[Source records]
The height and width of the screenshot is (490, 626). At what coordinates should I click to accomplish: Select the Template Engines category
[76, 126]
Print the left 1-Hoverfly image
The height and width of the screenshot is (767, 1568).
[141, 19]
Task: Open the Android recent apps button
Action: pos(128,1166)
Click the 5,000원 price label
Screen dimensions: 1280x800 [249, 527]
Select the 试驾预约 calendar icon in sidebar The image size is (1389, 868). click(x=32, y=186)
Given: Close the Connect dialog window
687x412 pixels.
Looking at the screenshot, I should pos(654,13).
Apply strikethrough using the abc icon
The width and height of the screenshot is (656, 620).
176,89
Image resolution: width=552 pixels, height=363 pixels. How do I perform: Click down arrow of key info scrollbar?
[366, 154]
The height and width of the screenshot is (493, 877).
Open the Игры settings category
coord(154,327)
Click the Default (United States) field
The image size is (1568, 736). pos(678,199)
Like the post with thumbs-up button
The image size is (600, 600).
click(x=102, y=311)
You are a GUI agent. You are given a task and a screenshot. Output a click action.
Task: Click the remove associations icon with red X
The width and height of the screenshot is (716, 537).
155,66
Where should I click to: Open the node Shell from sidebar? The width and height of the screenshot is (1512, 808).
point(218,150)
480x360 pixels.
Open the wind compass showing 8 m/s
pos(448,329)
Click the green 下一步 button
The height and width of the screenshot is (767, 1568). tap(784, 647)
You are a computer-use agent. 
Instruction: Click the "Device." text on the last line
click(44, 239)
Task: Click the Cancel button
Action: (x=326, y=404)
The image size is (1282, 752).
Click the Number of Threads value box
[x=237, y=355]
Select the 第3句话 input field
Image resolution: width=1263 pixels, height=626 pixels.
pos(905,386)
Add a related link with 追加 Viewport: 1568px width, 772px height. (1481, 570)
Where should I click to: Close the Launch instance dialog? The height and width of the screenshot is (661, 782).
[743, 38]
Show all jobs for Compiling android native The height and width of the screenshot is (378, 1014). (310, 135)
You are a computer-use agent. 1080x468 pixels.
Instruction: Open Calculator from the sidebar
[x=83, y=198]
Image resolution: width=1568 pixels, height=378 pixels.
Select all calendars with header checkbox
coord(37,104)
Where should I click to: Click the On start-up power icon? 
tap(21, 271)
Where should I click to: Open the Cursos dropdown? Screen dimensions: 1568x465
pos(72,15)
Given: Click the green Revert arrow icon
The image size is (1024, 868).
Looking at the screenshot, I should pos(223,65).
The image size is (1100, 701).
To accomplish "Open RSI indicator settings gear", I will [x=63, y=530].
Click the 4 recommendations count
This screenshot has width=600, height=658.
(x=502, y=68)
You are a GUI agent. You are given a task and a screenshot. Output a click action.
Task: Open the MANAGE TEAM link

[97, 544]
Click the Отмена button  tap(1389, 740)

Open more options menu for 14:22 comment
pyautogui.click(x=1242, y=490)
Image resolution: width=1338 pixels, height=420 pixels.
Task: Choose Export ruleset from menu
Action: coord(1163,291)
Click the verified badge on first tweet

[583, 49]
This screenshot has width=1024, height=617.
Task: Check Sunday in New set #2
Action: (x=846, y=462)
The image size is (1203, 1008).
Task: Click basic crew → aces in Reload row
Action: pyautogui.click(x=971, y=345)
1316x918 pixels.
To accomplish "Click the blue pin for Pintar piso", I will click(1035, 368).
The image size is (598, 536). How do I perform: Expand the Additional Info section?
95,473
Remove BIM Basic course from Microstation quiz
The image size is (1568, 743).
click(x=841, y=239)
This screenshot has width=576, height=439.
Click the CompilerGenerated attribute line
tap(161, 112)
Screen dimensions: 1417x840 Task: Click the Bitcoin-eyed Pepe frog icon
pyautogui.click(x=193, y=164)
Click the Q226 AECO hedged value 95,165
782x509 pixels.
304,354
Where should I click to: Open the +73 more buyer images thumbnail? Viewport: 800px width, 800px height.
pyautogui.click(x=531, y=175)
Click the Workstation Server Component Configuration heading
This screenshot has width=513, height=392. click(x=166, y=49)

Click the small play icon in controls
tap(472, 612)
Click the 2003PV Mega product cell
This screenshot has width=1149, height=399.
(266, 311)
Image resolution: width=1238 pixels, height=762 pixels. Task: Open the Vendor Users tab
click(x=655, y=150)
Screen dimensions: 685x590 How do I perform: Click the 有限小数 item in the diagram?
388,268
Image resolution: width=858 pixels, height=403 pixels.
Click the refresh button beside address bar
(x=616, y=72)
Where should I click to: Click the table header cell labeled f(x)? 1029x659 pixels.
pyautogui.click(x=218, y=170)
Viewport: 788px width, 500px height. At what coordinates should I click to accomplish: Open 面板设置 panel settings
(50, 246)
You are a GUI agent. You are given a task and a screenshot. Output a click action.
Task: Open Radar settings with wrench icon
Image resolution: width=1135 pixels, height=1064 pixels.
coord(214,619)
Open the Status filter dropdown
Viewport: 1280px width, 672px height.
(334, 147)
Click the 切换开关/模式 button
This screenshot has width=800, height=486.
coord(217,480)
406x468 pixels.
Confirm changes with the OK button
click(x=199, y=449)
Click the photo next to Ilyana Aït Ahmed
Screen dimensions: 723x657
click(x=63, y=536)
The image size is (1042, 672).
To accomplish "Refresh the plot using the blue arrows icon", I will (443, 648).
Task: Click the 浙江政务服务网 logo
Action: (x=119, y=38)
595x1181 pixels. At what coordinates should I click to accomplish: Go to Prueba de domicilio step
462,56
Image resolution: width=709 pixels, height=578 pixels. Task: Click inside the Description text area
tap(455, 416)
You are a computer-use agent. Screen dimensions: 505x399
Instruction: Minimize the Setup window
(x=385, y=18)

## THE TASK
Write all of the records out exactly, including every line.

## RESPONSE BOX
The height and width of the screenshot is (490, 626). At what coordinates should I click to accomplish: Select the Template Engines category
[76, 126]
Print the left 1-Hoverfly image
The height and width of the screenshot is (767, 1568).
[141, 19]
Task: Open the Android recent apps button
Action: pos(128,1166)
Click the 5,000원 price label
Screen dimensions: 1280x800 [249, 527]
Select the 试驾预约 calendar icon in sidebar The image size is (1389, 868). click(x=32, y=186)
Given: Close the Connect dialog window
687x412 pixels.
Looking at the screenshot, I should pos(654,13).
Apply strikethrough using the abc icon
The width and height of the screenshot is (656, 620).
176,89
Image resolution: width=552 pixels, height=363 pixels. How do I perform: Click down arrow of key info scrollbar?
[366, 154]
The height and width of the screenshot is (493, 877).
Open the Игры settings category
coord(154,327)
Click the Default (United States) field
The image size is (1568, 736). pos(678,199)
Like the post with thumbs-up button
The image size is (600, 600).
click(x=102, y=311)
You are a GUI agent. You are given a task and a screenshot. Output a click action.
Task: Click the remove associations icon with red X
The width and height of the screenshot is (716, 537).
155,66
Where should I click to: Open the node Shell from sidebar? The width and height of the screenshot is (1512, 808).
point(218,150)
480x360 pixels.
Open the wind compass showing 8 m/s
pos(448,329)
Click the green 下一步 button
The height and width of the screenshot is (767, 1568). tap(784, 647)
You are a computer-use agent. 
Instruction: Click the "Device." text on the last line
click(44, 239)
Task: Click the Cancel button
Action: (x=326, y=404)
The image size is (1282, 752).
Click the Number of Threads value box
[x=237, y=355]
Select the 第3句话 input field
Image resolution: width=1263 pixels, height=626 pixels.
pos(905,386)
Add a related link with 追加 Viewport: 1568px width, 772px height. (1481, 570)
Where should I click to: Close the Launch instance dialog? The height and width of the screenshot is (661, 782).
[743, 38]
Show all jobs for Compiling android native The height and width of the screenshot is (378, 1014). (310, 135)
You are a computer-use agent. 1080x468 pixels.
Instruction: Open Calculator from the sidebar
[x=83, y=198]
Image resolution: width=1568 pixels, height=378 pixels.
Select all calendars with header checkbox
coord(37,104)
Where should I click to: Click the On start-up power icon? 
tap(21, 271)
Where should I click to: Open the Cursos dropdown? Screen dimensions: 1568x465
pos(72,15)
Given: Click the green Revert arrow icon
The image size is (1024, 868).
Looking at the screenshot, I should pos(223,65).
The image size is (1100, 701).
To accomplish "Open RSI indicator settings gear", I will [x=63, y=530].
Click the 4 recommendations count
This screenshot has width=600, height=658.
(x=502, y=68)
You are a GUI agent. You are given a task and a screenshot. Output a click action.
Task: Open the MANAGE TEAM link

[97, 544]
Click the Отмена button  tap(1389, 740)

Open more options menu for 14:22 comment
pyautogui.click(x=1242, y=490)
Image resolution: width=1338 pixels, height=420 pixels.
Task: Choose Export ruleset from menu
Action: coord(1163,291)
Click the verified badge on first tweet

[583, 49]
This screenshot has width=1024, height=617.
Task: Check Sunday in New set #2
Action: (x=846, y=462)
The image size is (1203, 1008).
Task: Click basic crew → aces in Reload row
Action: pyautogui.click(x=971, y=345)
1316x918 pixels.
To accomplish "Click the blue pin for Pintar piso", I will click(1035, 368).
The image size is (598, 536). How do I perform: Expand the Additional Info section?
95,473
Remove BIM Basic course from Microstation quiz
The image size is (1568, 743).
click(x=841, y=239)
This screenshot has width=576, height=439.
Click the CompilerGenerated attribute line
tap(161, 112)
Screen dimensions: 1417x840 Task: Click the Bitcoin-eyed Pepe frog icon
pyautogui.click(x=193, y=164)
Click the Q226 AECO hedged value 95,165
782x509 pixels.
304,354
Where should I click to: Open the +73 more buyer images thumbnail? Viewport: 800px width, 800px height.
pyautogui.click(x=531, y=175)
Click the Workstation Server Component Configuration heading
This screenshot has width=513, height=392. click(x=166, y=49)

Click the small play icon in controls
tap(472, 612)
Click the 2003PV Mega product cell
This screenshot has width=1149, height=399.
(266, 311)
Image resolution: width=1238 pixels, height=762 pixels. Task: Open the Vendor Users tab
click(x=655, y=150)
Screen dimensions: 685x590 How do I perform: Click the 有限小数 item in the diagram?
388,268
Image resolution: width=858 pixels, height=403 pixels.
Click the refresh button beside address bar
(x=616, y=72)
Where should I click to: Click the table header cell labeled f(x)? 1029x659 pixels.
pyautogui.click(x=218, y=170)
Viewport: 788px width, 500px height. At what coordinates should I click to accomplish: Open 面板设置 panel settings
(50, 246)
You are a GUI agent. You are given a task and a screenshot. Output a click action.
Task: Open Radar settings with wrench icon
Image resolution: width=1135 pixels, height=1064 pixels.
coord(214,619)
Open the Status filter dropdown
Viewport: 1280px width, 672px height.
(334, 147)
Click the 切换开关/模式 button
This screenshot has width=800, height=486.
coord(217,480)
406x468 pixels.
Confirm changes with the OK button
click(x=199, y=449)
Click the photo next to Ilyana Aït Ahmed
Screen dimensions: 723x657
click(x=63, y=536)
The image size is (1042, 672).
To accomplish "Refresh the plot using the blue arrows icon", I will (443, 648).
Task: Click the 浙江政务服务网 logo
Action: (x=119, y=38)
595x1181 pixels. At what coordinates should I click to accomplish: Go to Prueba de domicilio step
462,56
Image resolution: width=709 pixels, height=578 pixels. Task: Click inside the Description text area
tap(455, 416)
You are a computer-use agent. Screen dimensions: 505x399
Instruction: Minimize the Setup window
(x=385, y=18)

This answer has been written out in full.